The enactment of the mandatory sentencing also prevents criminals from committing offences because the thought of a harsh penalty will have a restrictive result. Locking up of the offenders saves the offenders the trouble of living amongst the troublesome elements in the same time conserving the scarce enforces resources without losing the benefit (Bagaric & Pathinayake, 2013).

Finally, evidence has greatly supported the conclusions. The supports of the mandatory sentencing draw their arguments from the United States where, the crime rate dropped significantly in the 1990s in all offences and it is thought the drop has been contributed by mandatory sentencing. This evidence in mind, the mandatory sentencing in 1996 was also expected to reduce the crime rate significantly (Flynn, 2000).

5.0 Criticisms of Mandatory Sentencing

Those opposed to mandatory sentencing have argued that the act did not eliminate the disparities in sentencing since they have not eliminated the sentencing through the discretion of the judges. This according to the law council of Australia has just shifted the discretion to the prosecutors from the judges (Bates, 2011). Due to lack of training to sentence, it is very likely that the Prosecutors may not exercise the discretion in a transparent way. Critics assertion that those prosecutors who aim to achieve something from fruitful convictions do not have the motivation to act on the discretion in a responsible manner (Bernick & Larkin, 2014).

The other critics of the law in Western Australia are that the sentencing does not reduce the rate of crime (Greenwood, et al., 1994). The amount of evidence obviously illustrates that the use of mandatory sentences have neither shown the effects in the short run, nor is it clear that the mandatory sentencing has reduced criminality via prostration. In many drug related offences for instance, if an offender is incapacitated, another one will take their place through what is called the replacement effect (Bernick & Larkin, 2014)..

Finally, critics of the act have maintained that the law is not cost effective since the conviction of the offender has a bigger consequences than the harshness of penalty. If for instance, the effect of one year sentence is the same as that of five years, then according to the critics, the offender will suffer unnecessary pain for four years. It therefore ends up wasting scarce resources (Bessant, 2000)

6.0 Conclusion

Mandatory sentencing has been in operation in many jurisdictions for a very long time. In Western Australia, however, the law was introduced in 1996, especially to deal with cases of repeat offenders. There has been a lot of debate on whether the law has had a positive impact of reducing the level of crimes.

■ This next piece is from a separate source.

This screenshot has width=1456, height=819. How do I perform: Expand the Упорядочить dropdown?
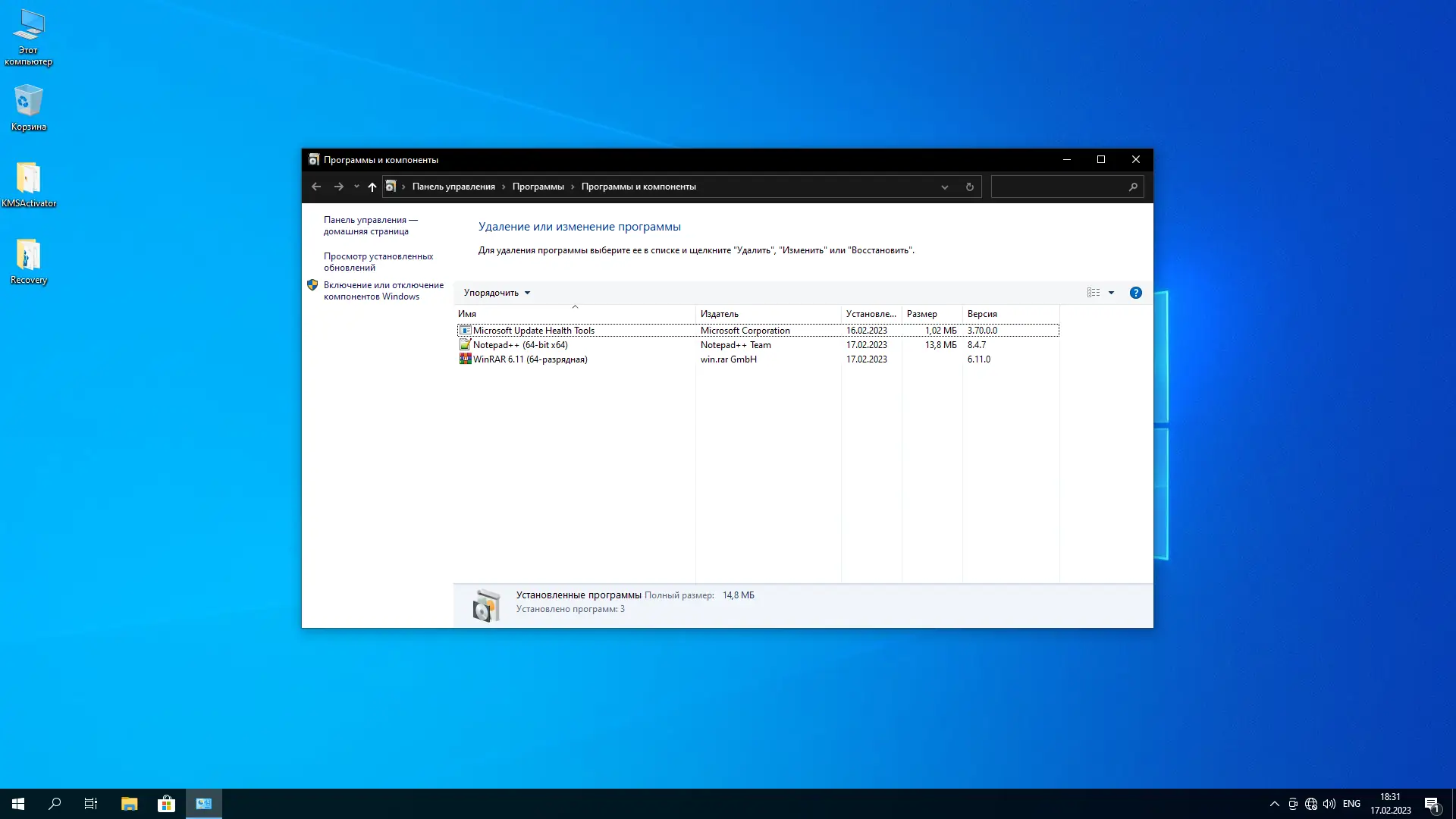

The debate is ongoing with those who advocate for the mandatory sentencing as well as those opposing having strong arguments. There are those also who question the exercising of discretion by the judges and the prosecutors. As we move forward, it will be interesting to see whether the mandatory sentencing will be done away with the same way death penalties were abolished or they will be strengthened further as proposed in the 2013 amendment.

References

Bagaric, M., & Pathinayake, A. (2013). The paradox of parity in sentencing in Australia: The pursuit of equal justice that highlights the futility of consistency in sentencing. The Journal of Criminal Law, 77(5): 399–416. doi:10.1350/jcla.2013.77.5.866

Bates, C. N. (2011). An examination of sentencing levels and mandatory minimums. Nova Science Pub.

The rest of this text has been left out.